We are continuing to improve the phishing filter. At RSA we announced 4 new Phishing Filter data providers: the Australian Computer Emergency Response Team (AusCERT),  BrandProtect, MySpace.com,  and Netcraft’s data from their anti-phishing toolbar (both IE and Firefox) . Together with our current partners (Cyveillance, Digital Resolve, Internet Identity, Mark Monitor, RSA) and our IE7 users, who continue to report great leads to us, we hope this will continue to improve the effectiveness of our Phishing Filter.

If you are at RSA, make sure and check out the IE Pod (#16) in the Microsoft booth (#1208).

Jeremy Dallman
IE Program Manager

Comments (26)

  1. cooperpx says:

    @ Jeremy Dallman

    Have you ever noticed how IE7 no longer provides you any information about an untrusted certificate (ie: self-signed) before accepting it ?

    File -> Properties -> Certificates = Error message saying no certificate is present.

  2. cooperpx says:

    @ Jeremy Dallman

    (Sorry for the double post) It would also seem that if you install the ‘bad’ certificate the bar stays red until you restart IE7?

  3. SurrealLogic says:

    Sorry to be off topic, but does anyone else have an issue with horrible flickering problems in IE7 on Vista Ultimate? Firefox is fine, I think I have the latest drivers, but anything Flash or animated javascript flickers like crazy. Any thoughts?

  4. As I have noted a couple of times over the past couple of days, IE7 Extended Validation has gone live:

  5. TMaster says:

    Strange, my address bar doesn’t turn green when visiting those sites, not even when I turn on the automatic phishing filter.

    In fact, when I visit the Woodgrove Bank demonstration site, it turns red, because I haven’t accepted the certificate authority.

    Is this normal behavior – I seem to recall Extended Validation not being enabled yet, but I thought it would be fully functioning in february 2007?

    What error am I making? The certificate does say "Extended Validation" in it.

  6. EricLaw [MSFT] says:

    TMaster: I assume you’re using Windows XP?

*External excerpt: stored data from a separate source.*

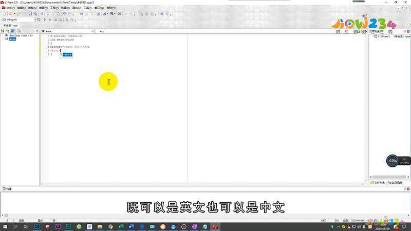
Task: Open Chrome from the Windows taskbar
Action: point(110,226)
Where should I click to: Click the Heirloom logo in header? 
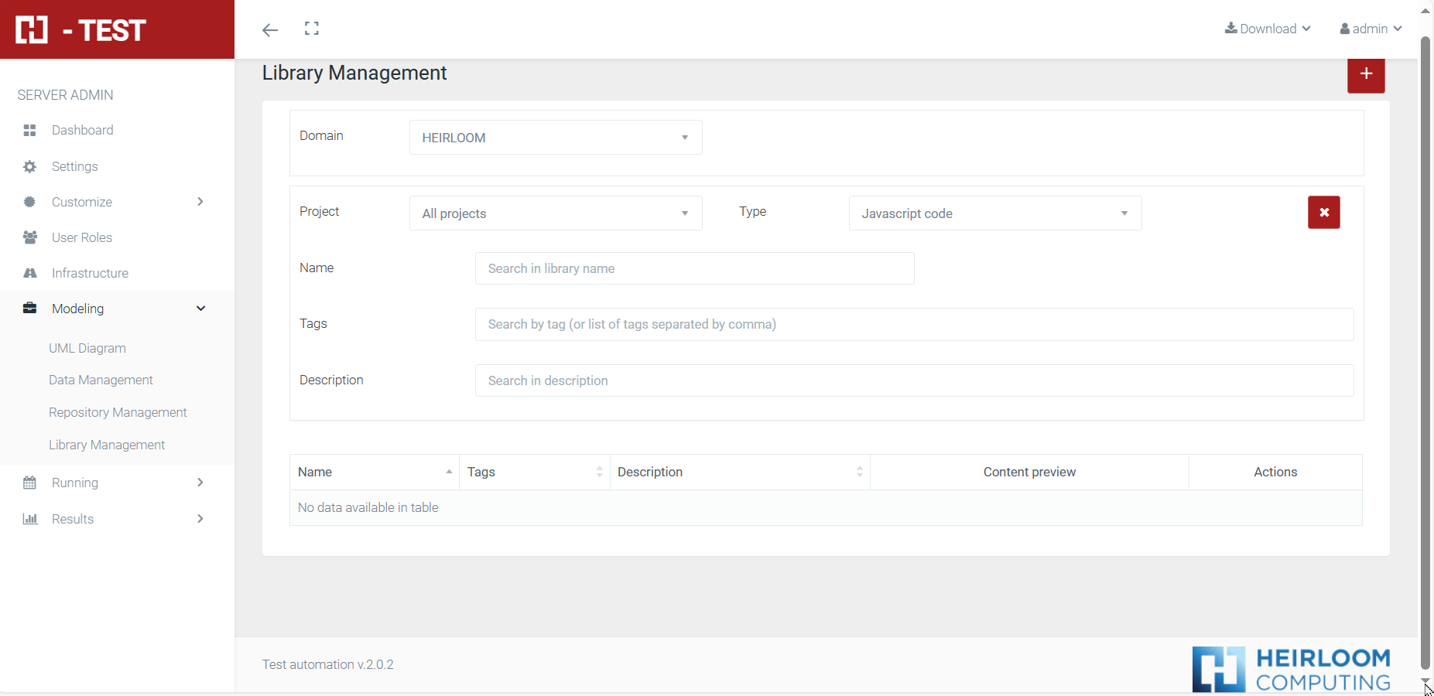(x=81, y=29)
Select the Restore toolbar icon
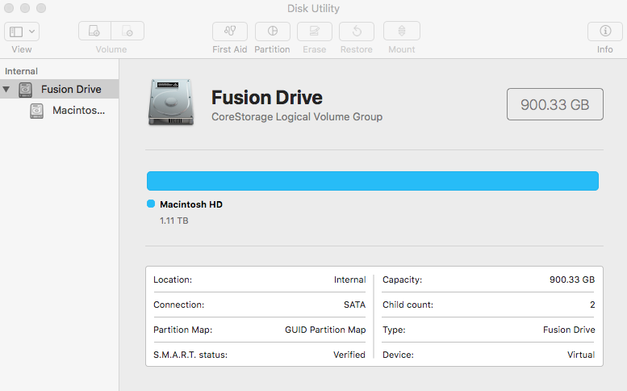Image resolution: width=627 pixels, height=391 pixels. (x=356, y=32)
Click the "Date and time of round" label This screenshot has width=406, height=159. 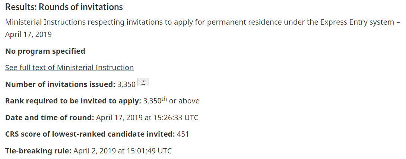point(50,118)
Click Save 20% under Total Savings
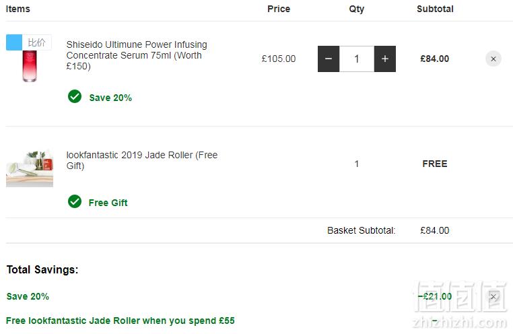 point(28,296)
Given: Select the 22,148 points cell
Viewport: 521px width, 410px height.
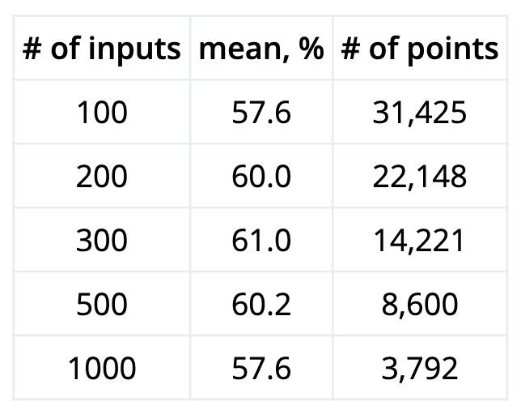Looking at the screenshot, I should click(419, 177).
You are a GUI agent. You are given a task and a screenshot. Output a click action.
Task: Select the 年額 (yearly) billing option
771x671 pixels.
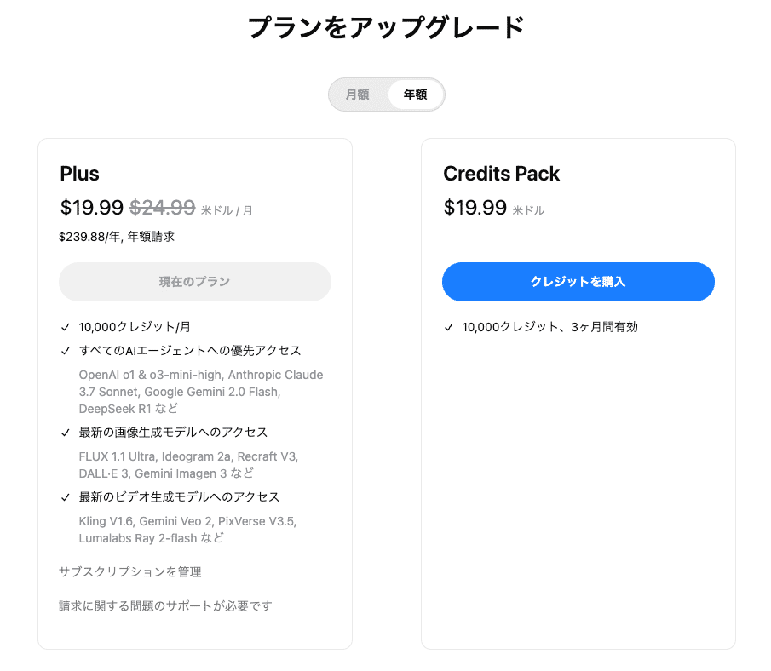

    Try visiting https://www.verisign.com first.  

  7. Sylva Lisko says:

    Since we have downloaded the new EI7 last year

    there is just trouble – error msgs, pages not responding, everything is slow.

    on our other laptop we kept the EI6 and all is perfect.

    can we go back from EI 7 to EI 6 on our PC?

    thank you

  8. Tim says:

    Taking research from Gartner at face value is NOT wise advice.

  9. This is such a cool story. Two years ago, Bill Gates announced IE7 at RSA highlighting the Phishing Filter

  10. Tmaster,

    You need to turn on your phishing filter, and set it to automatic, *and* ensure server certificate revocation checking is not turned off, to see the green bar.

    The red certificate at Woodgrove is to be expected; the *testing* certificate was not issued by a trusted authority, that is, it was issued by "Microsoft Enhanced Validation Testing PCA".  To see the list of trusted authorities, go to tools, internet options, content tab, certificates button, trusted root certification authorities.

    Sandi

  11. AK says:

    I faced 2 Problems with IE 7

    1. First time when I enter any domain name and press Ctrl+Enter IE7 hangs for almost 30 sec.

    2. If I sign into multiple sites using tabs and logout from any of the sites, I get logged out from all other sites. may be a cookie problem..i guess!??

  12. Today, Bill Gates and Craig Mundie keynoted the RSA Conference 2007 and announced a variety of security related Microsoft initiatives. Perhaps the biggest news was announced in detail on the blog of Microsoft’s Kim Cameron where Microsoft p…

  13. EricLaw [MSFT] says:

    @Sandi: Actually, ~either~ setting the Phishing Filter to Automatic ~OR~ enabling Server Certificate Revocation Checking is sufficient.

    @AK: Do you see the delay if you type the "http://" before the domain name?  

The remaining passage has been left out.